2. 6100 sayılı Kanun'un 360 ıncı ve 373 üncü maddeleri ile Hukuk Genel Kurulunun yukarıda zikredilen ilamı göz önüne alındığında; Bölge Adliye Mahkemesinin ilk derece mahkemesi kararını kaldırarak düzelterek veya yeniden esas hakkında hüküm vermesi akabinde bu hükmün de Yargıtay tarafından bozulması ile ilk derece mahkemesi kararı hayatiyetini kaybetmiş olmaktadır.
3.Bu durumda; Dairemizin ilamına uyan Bölge Adliye Mahkemesince uyulan bozma kararı doğrultusunda uyuşmazlığı sona erdirecek, infaza elverişli hüküm kurulması gerekirken, hayatiyetini kaybetmiş ilk derece mahkemesi kararı ile ilgili istinaf incelemesi yapılıyormuş gibi davacı vekilinin istinaf başvurusunun esastan reddine dair karar verilmesi hatalıdır ve bozmayı gerektirir.

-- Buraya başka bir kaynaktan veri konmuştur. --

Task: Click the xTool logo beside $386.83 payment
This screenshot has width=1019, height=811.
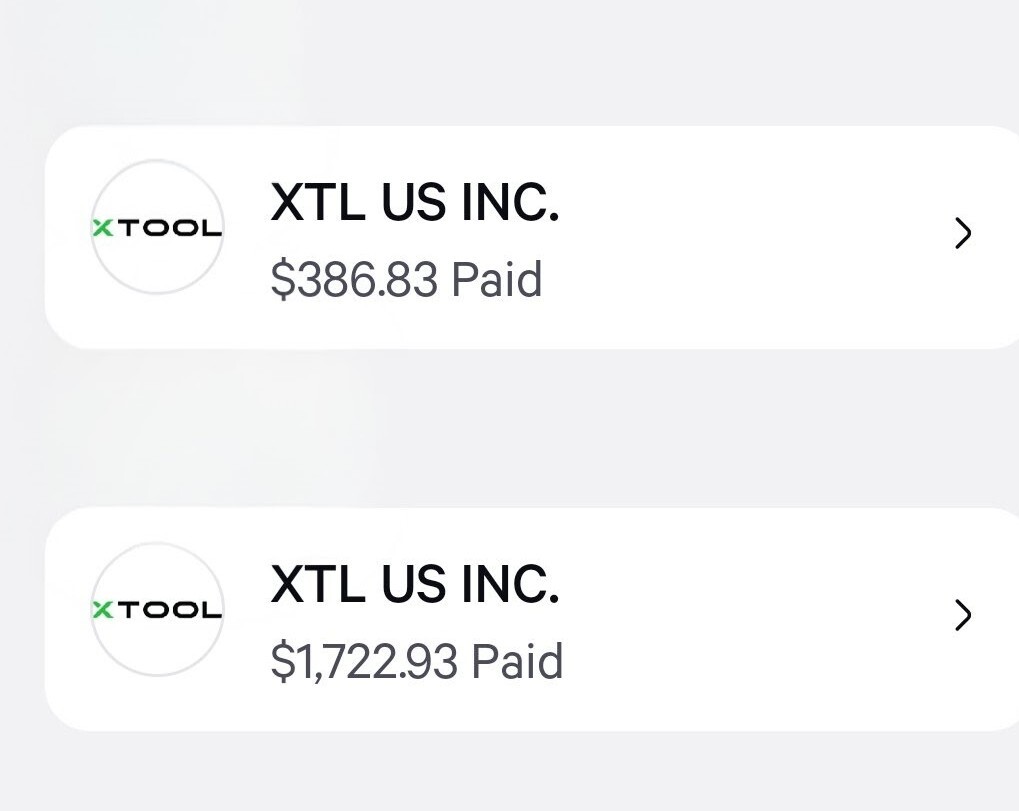Action: (157, 228)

4. Dava konusu kök 14.000.00 m² yüzölçümlü taşınmazın baraj sebebi ile 9.410.00 m²lik kısmının kamulaştırılması sonucu kalan 4.590,00 m²lik kısmın kullanılamaz hale gelmesi nedeni ile bu bölümün kamulaştırılması için 2942 sayılı Kanun'un 12 inci maddesine istinaden idareye yapılan başvurulara rağmen mağduriyetlerinin giderilmemesi sonucu açılan eldeki davada mahkemece karara esas alınan 05.01.2018 tarihli bilirkişi kurulu raporunda "taşınmazın evveliyatında da meyilli (bayır) bir yapıya sahip olduğu ve ağaçlık alan olmakla tarımsal faaliyet yapılmadığı, kamulaştırma sonrasında da geriye kalan dava konusu yerin de aynı vasıfta olup aynı meyilde olduğu ve kullanılmadığı öncesinde de tarım yapılamayan bayır tabir edilen yerlerden olup baraj yapımı ile taşınmazın yapısının ve niteliğinin değişmesi söz konusu olmadığından davanın reddine karar verildiği anlaşılmış ise de; 22.11.2017 tarihli fen bilirkişi raporunda kamulaştırmadan arta kalan taşınmazın gölet kenarındaki yol yapımı nedeni ile çok dik bir durumda kaldığı bu nedenle taşınmazın kamulaştırma nedeni ile kullanılamaz hale geldiğini belirttiği anlaşılmış olup fen bilirkişi raporu ile hükme esas alınan bilirkişi raporu arasında oluşan çelişkinin giderilmesi için mahallinde yeniden keşif yapılıp, taşınmazın kamulaştırma öncesi ve sonrası durumu karşılaştırılarak, kamulaştırmadan arta kalan taşınmazın kamulaştırma sebebi ile kulllanılamaz hale gelip gelmediği tereddüte yer vermeyecek şekilde tespit edilip sonucuna göre karar verilmemesi hatalıdır.
VI. KARAR
Açıklanan sebeplerle;
Davacı vekilinin temyiz itirazları yerinde olduğundan temyiz olunan Bölge Adliye Mahkemesinin kararının BOZULMASINA,
Davacıdan peşin alınan temyiz harcının istenildiğinde iadesine,
28.03.2023 tarihinde oy birliğiyle karar verildi.